Whatever, the board's reasoning remains under wraps.
"That's the thing," Browning said. "If they're trying to make a statement to the community, why don't they stand up and say that's what they want to do? I think the public deserves it, as well as Donny Funderburg, some kind of reason.
"What's their goal as a school board for the district?"
The players aren't sure what to think, either. The prospect of Funderburg's return had encouraged extra boys to come out for football.
"He was the main coach we had respect for and we would do anything for," running back Troy Roberson said. "We've known him most of our lives."
Some of the players said on the spot Tuesday night they wouldn't play next year. Of course, that makes the prospects for the season even less certain.
But with another chance to select a coach just a few days away, the resilience of teenagers is already starting to show.
"The next coach may be a great coach," Sullivan said. "He may take us deep in the playoffs. Hopefully it will be a good decision. They must have some real special guy coming."
Breckenridge
Population: Approx. 6,000
County: Stephens, which covers 921 square miles
Economy: Based on ranching, oil and gas, small manufacturing, service business and recreation
Named after: Former Vice President John Cabell Breckenridge (1856)
Source: Breckenridge Chamber of Commerce
cmendez@star-telegram.com
Carlos Mendez, 817-390-7407

VWG
06-02-2008, 10:33 PM
As long as they give the new coach time..... cause he's gonna need it.

RMAC
06-02-2008, 11:07 PM
A guy I work with who lives in Breck said it doesn't even look like they'll have a team next year. That's a sad situation too. Breckenridge is a great football town with a great history and the possibility of them not even fielding a team this year is pretty disheartening.

TinyTim
06-03-2008, 08:27 AM
Originally posted by RMAC
A guy I work with who lives in Breck said it doesn't even look like they'll have a team next year. That's a sad situation too. Breckenridge is a great football town with a great history and the possibility of them not even fielding a team this year is pretty disheartening.

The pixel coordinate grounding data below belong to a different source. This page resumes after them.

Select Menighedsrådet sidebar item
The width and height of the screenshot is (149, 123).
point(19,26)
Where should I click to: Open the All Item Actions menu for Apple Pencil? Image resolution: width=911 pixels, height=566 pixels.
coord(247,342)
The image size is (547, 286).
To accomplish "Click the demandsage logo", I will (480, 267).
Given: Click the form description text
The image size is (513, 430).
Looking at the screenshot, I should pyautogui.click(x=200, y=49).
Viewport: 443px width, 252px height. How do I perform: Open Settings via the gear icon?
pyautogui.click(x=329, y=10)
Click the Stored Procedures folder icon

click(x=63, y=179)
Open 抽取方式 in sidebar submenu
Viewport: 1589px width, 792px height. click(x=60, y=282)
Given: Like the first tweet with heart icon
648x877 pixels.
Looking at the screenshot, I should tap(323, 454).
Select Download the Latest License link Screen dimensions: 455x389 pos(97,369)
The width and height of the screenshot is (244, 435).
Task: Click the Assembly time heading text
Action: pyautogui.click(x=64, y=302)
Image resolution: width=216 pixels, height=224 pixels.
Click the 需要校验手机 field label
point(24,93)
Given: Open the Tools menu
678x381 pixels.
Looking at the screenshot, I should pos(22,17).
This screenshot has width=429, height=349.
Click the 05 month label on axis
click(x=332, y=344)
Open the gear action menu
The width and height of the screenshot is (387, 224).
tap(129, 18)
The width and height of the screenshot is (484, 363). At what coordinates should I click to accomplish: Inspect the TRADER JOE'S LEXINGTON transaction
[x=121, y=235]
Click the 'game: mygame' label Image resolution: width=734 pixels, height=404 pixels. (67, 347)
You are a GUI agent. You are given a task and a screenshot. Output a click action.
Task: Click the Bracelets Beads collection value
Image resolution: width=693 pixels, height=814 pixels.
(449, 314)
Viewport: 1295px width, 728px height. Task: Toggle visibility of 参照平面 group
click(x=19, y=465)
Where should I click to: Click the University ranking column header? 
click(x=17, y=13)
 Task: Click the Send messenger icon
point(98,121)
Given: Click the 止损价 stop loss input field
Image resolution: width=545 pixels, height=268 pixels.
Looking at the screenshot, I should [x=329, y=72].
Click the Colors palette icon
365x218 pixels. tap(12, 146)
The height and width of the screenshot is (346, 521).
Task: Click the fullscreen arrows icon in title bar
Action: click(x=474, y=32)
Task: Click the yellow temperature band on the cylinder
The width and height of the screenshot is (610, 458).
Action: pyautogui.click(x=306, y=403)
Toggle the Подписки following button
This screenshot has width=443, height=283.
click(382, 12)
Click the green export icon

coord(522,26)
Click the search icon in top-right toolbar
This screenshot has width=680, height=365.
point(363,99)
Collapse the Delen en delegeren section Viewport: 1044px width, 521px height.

What a shame. Spending millions of dollars on new turf, and new facilities and won't even hire the one coach that can rejuvenate the program (Donny).

Sounds like the AD will be next.

S_Tex_3A_Fan
06-03-2008, 08:36 AM
He's a Tarleton guy so he has to be good. He is a good guy.

BreckTxLonghorn
06-03-2008, 08:39 AM
Originally posted by RMAC
A guy I work with who lives in Breck said it doesn't even look like they'll have a team next year. That's a sad situation too. Breckenridge is a great football town with a great history and the possibility of them not even fielding a team this year is pretty disheartening.

I haven't heard anything about that. I think this senior crop would play iron man football before they allow a season to just be lost.

There were talks that players wouldn't play for anyone but Funderburg, but I think that when it came time to put on pads, no one would/could walk away.